_ACTIVITY_: Reproduce the whole listing exactly.
++++++++++++++++++++
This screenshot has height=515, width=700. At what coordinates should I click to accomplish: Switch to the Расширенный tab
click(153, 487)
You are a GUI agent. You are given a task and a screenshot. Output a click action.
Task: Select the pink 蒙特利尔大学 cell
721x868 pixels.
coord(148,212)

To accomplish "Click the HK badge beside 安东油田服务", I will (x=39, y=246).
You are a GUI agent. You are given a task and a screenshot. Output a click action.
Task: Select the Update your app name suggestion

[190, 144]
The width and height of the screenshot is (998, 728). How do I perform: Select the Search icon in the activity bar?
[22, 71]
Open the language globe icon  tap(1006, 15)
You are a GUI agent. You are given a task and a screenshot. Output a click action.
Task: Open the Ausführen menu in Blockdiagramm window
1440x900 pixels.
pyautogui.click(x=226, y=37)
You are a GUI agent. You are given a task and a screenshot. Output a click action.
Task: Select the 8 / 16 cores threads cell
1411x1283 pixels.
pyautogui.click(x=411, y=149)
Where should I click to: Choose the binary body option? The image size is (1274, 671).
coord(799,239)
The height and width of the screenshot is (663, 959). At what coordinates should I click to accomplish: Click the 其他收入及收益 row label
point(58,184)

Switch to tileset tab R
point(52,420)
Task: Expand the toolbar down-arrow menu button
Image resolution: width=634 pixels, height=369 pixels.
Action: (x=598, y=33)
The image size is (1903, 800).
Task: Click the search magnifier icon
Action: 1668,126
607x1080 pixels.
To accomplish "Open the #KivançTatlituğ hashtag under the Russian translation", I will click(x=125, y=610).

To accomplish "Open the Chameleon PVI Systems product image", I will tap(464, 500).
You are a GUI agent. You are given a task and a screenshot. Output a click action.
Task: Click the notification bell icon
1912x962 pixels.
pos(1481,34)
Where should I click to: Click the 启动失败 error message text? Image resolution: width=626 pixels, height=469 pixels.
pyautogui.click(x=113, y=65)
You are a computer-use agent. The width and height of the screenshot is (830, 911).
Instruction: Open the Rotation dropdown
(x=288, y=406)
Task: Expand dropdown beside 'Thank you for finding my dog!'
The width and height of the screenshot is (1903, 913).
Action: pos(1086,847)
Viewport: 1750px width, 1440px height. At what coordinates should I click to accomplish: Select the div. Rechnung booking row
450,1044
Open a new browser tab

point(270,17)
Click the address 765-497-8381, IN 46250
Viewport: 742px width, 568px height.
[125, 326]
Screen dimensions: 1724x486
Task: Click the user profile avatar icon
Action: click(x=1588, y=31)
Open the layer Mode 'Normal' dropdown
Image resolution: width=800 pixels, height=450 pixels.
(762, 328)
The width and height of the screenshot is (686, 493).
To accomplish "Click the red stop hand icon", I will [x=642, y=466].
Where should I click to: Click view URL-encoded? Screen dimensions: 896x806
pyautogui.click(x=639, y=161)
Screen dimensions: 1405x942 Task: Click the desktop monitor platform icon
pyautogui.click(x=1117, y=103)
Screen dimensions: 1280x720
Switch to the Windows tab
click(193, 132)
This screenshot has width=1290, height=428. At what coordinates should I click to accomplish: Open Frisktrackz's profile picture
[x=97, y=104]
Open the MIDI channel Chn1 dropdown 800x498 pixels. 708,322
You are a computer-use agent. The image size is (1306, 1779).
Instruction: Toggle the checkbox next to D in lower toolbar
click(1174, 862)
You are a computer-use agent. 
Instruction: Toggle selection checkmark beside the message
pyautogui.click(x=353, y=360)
++++++++++++++++++++
_RESULT OF THIS TASK_:
This screenshot has height=515, width=700. At what coordinates should I click to accomplish: Switch to the Расширенный tab
click(153, 487)
You are a GUI agent. You are given a task and a screenshot. Output a click action.
Task: Select the pink 蒙特利尔大学 cell
721x868 pixels.
coord(148,212)

To accomplish "Click the HK badge beside 安东油田服务", I will (x=39, y=246).
You are a GUI agent. You are given a task and a screenshot. Output a click action.
Task: Select the Update your app name suggestion

[190, 144]
The width and height of the screenshot is (998, 728). How do I perform: Select the Search icon in the activity bar?
[22, 71]
Open the language globe icon  tap(1006, 15)
You are a GUI agent. You are given a task and a screenshot. Output a click action.
Task: Open the Ausführen menu in Blockdiagramm window
1440x900 pixels.
pyautogui.click(x=226, y=37)
You are a GUI agent. You are given a task and a screenshot. Output a click action.
Task: Select the 8 / 16 cores threads cell
1411x1283 pixels.
pyautogui.click(x=411, y=149)
Where should I click to: Choose the binary body option? The image size is (1274, 671).
coord(799,239)
The height and width of the screenshot is (663, 959). At what coordinates should I click to accomplish: Click the 其他收入及收益 row label
point(58,184)

Switch to tileset tab R
point(52,420)
Task: Expand the toolbar down-arrow menu button
Image resolution: width=634 pixels, height=369 pixels.
Action: (x=598, y=33)
The image size is (1903, 800).
Task: Click the search magnifier icon
Action: 1668,126
607x1080 pixels.
To accomplish "Open the #KivançTatlituğ hashtag under the Russian translation", I will click(x=125, y=610).

To accomplish "Open the Chameleon PVI Systems product image", I will tap(464, 500).
You are a GUI agent. You are given a task and a screenshot. Output a click action.
Task: Click the notification bell icon
1912x962 pixels.
pos(1481,34)
Where should I click to: Click the 启动失败 error message text? Image resolution: width=626 pixels, height=469 pixels.
pyautogui.click(x=113, y=65)
You are a computer-use agent. The width and height of the screenshot is (830, 911).
Instruction: Open the Rotation dropdown
(x=288, y=406)
Task: Expand dropdown beside 'Thank you for finding my dog!'
The width and height of the screenshot is (1903, 913).
Action: pos(1086,847)
Viewport: 1750px width, 1440px height. At what coordinates should I click to accomplish: Select the div. Rechnung booking row
450,1044
Open a new browser tab

point(270,17)
Click the address 765-497-8381, IN 46250
Viewport: 742px width, 568px height.
[125, 326]
Screen dimensions: 1724x486
Task: Click the user profile avatar icon
Action: click(x=1588, y=31)
Open the layer Mode 'Normal' dropdown
Image resolution: width=800 pixels, height=450 pixels.
(762, 328)
The width and height of the screenshot is (686, 493).
To accomplish "Click the red stop hand icon", I will [x=642, y=466].
Where should I click to: Click view URL-encoded? Screen dimensions: 896x806
pyautogui.click(x=639, y=161)
Screen dimensions: 1405x942 Task: Click the desktop monitor platform icon
pyautogui.click(x=1117, y=103)
Screen dimensions: 1280x720
Switch to the Windows tab
click(193, 132)
This screenshot has width=1290, height=428. At what coordinates should I click to accomplish: Open Frisktrackz's profile picture
[x=97, y=104]
Open the MIDI channel Chn1 dropdown 800x498 pixels. 708,322
You are a computer-use agent. The image size is (1306, 1779).
Instruction: Toggle the checkbox next to D in lower toolbar
click(1174, 862)
You are a computer-use agent. 
Instruction: Toggle selection checkmark beside the message
pyautogui.click(x=353, y=360)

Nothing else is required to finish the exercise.